Businesses closed en masse in Sakhnin, Shfaram, Majd al-Krum, Tamra and Arabe. Partial closures were also evident in other towns. In the mixed Arab-Jewish city of Acre, most Arab businesses opened normally.

Screenshot from Panet showing a photo of Khdeir Hamdan, 20, who was shot by police November 7, 2014 during an attempted arrest.
Screenshot from Panet showing a photo of Khdeir Hamdan, 20, who was shot by police November 7, 2014 during an attempted arrest.

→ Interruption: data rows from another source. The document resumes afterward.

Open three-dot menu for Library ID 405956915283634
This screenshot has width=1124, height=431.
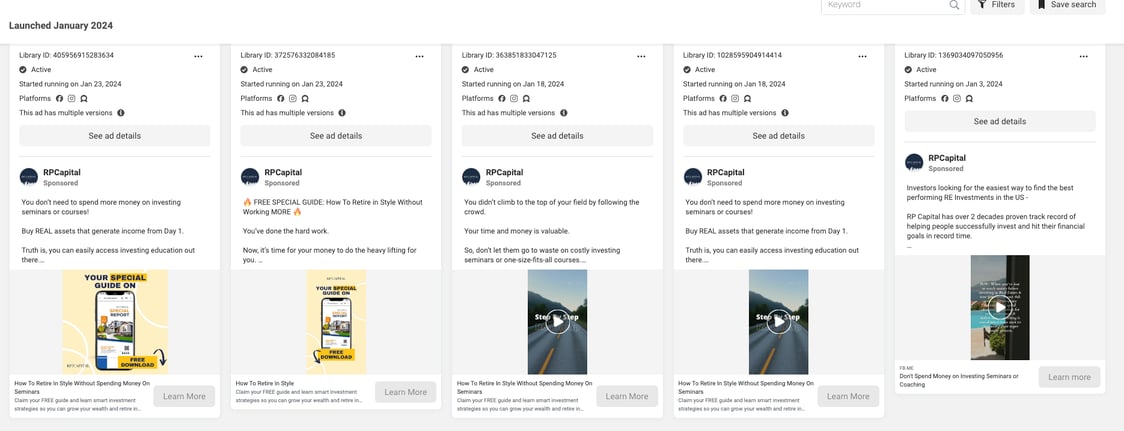pos(199,56)
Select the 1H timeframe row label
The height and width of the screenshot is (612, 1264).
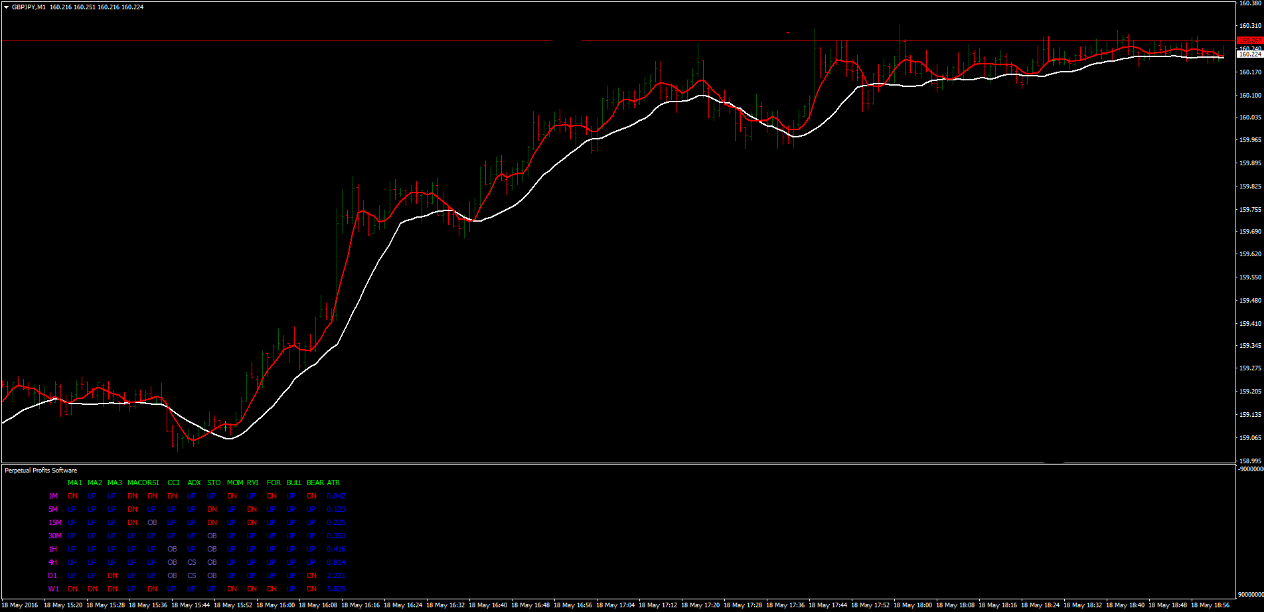[x=52, y=549]
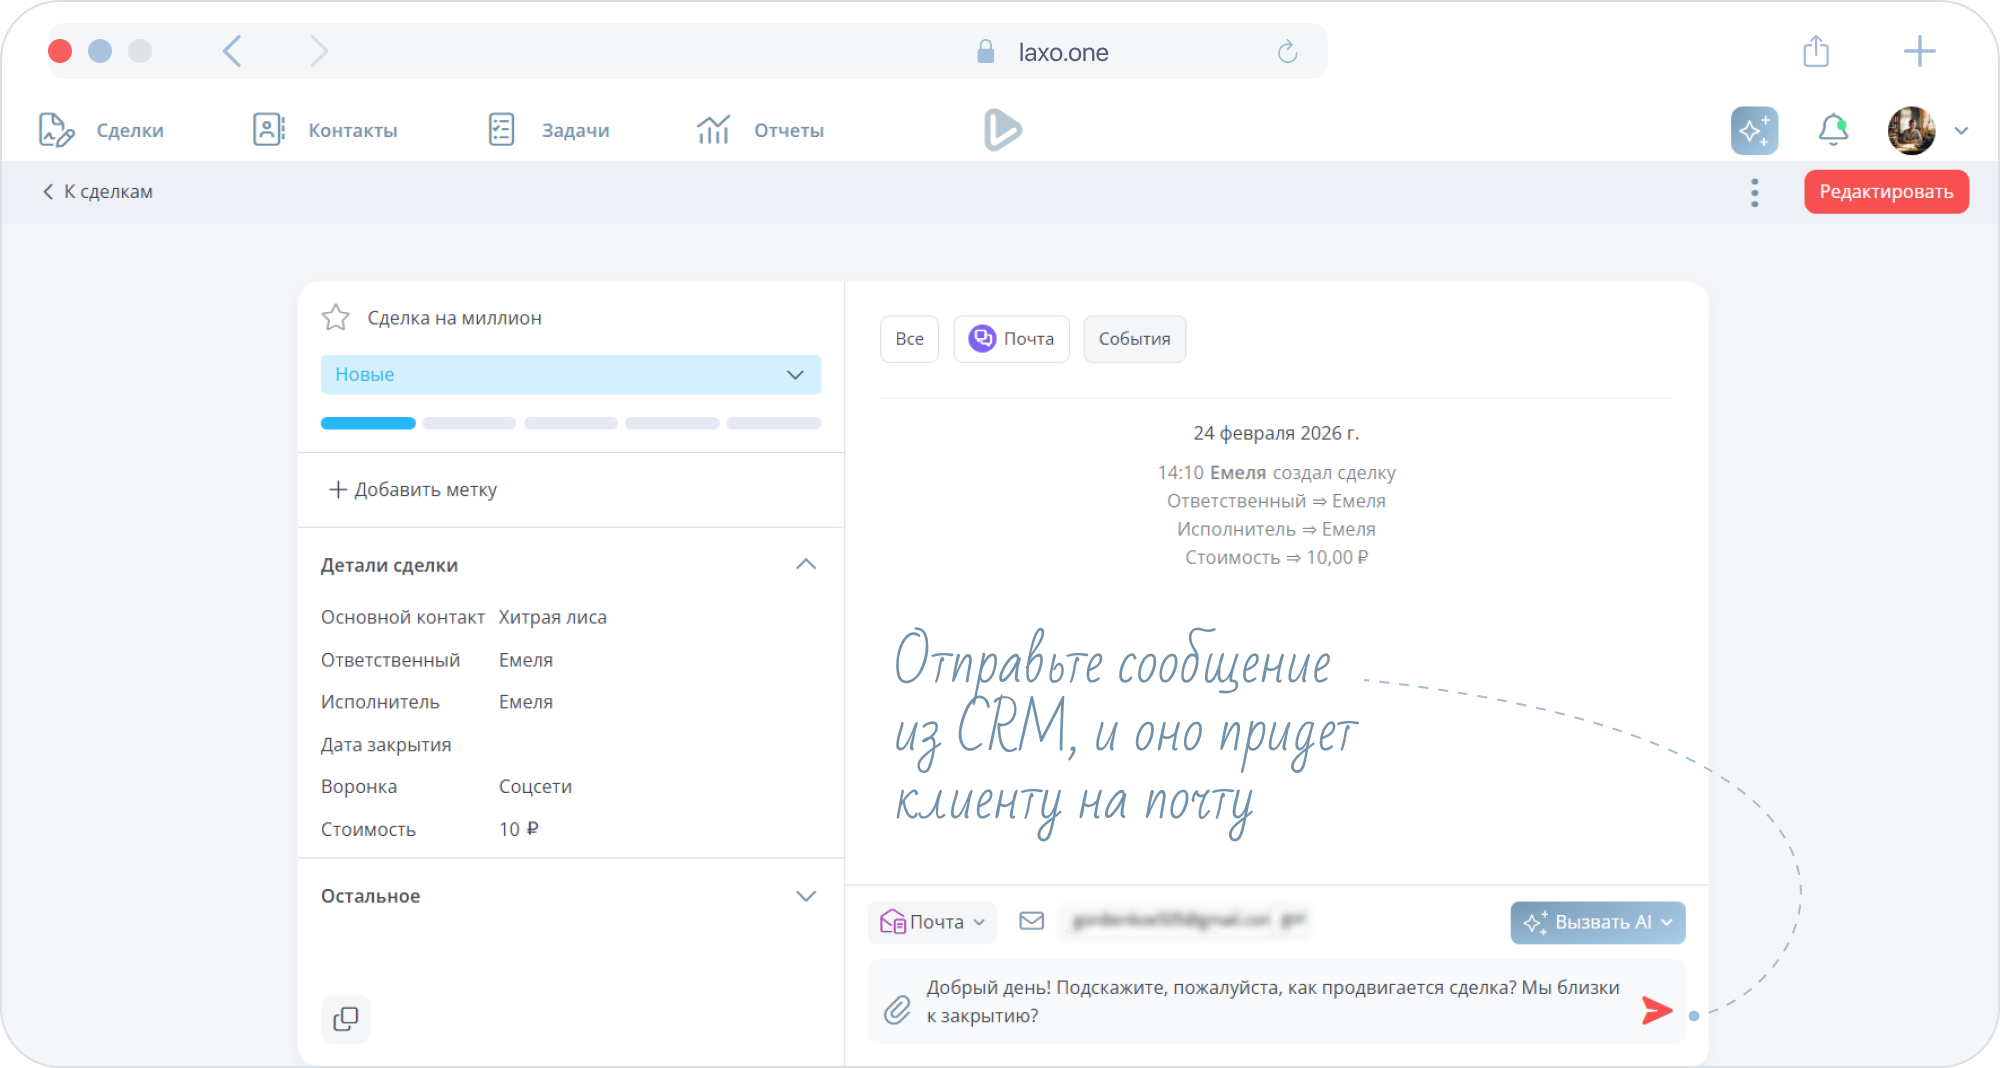Collapse the Детали сделки section
2000x1068 pixels.
pyautogui.click(x=805, y=565)
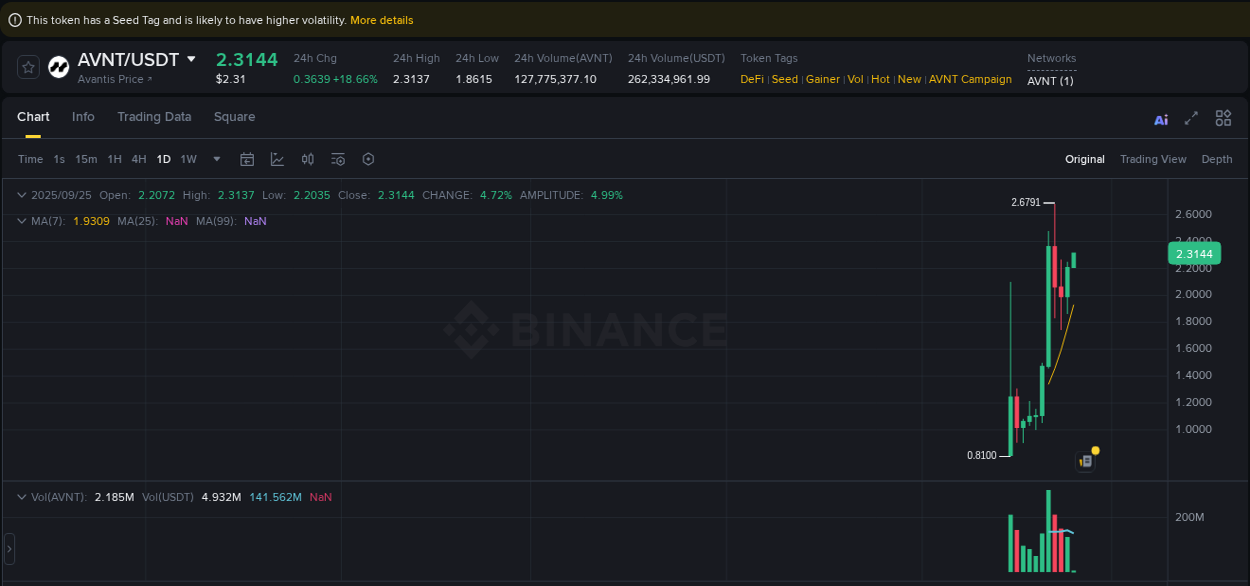This screenshot has width=1250, height=586.
Task: Expand the chart to fullscreen
Action: tap(1191, 118)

Police said Hamdan tried to stab an officer during an attempt to arrest a relative of his in the town, which is near Nazareth, on suspicion of throwing a stun grenade in a riot earlier in the week.

When he attempted to stab one of the officers, the police shot and critically injured him, they said. Police added that they warned the man by firing in the air, and when he didn’t desist he was shot in the chest.

A short, edited surveillance video of the incident, which surfaced Saturday on the popular Israeli-Arab news website Panet, suggested a different sequence of events.

In it, Hamdan is seen attacking a police van, banging on the windows. An officer gets out and, as Hamdan is seen retreating, shoots him. Hamdan writhes on the ground, before police drag him into the van.

He was taken to hospital where he died of his wounds.

Hamdan’s father harshly criticized the conduct of the officers involved in the incident, saying Saturday that the shooter is “not human.”

Speaking to Ynet, Rauf Hamdan said, “They could have fired tear gas at him again or shot him in the leg, but they have no feelings.”

After the video surfaced, police said they were launching an investigation into the killing, and the Israel Police’s Northern District said it would lend full cooperation to the investigation. Police commissioner Yohanan Danino called an emergency meeting on the situation.

The Justice Ministry’s Police Investigations Unit, a branch of the State Attorney’s Office that oversees the police, has launched an investigation.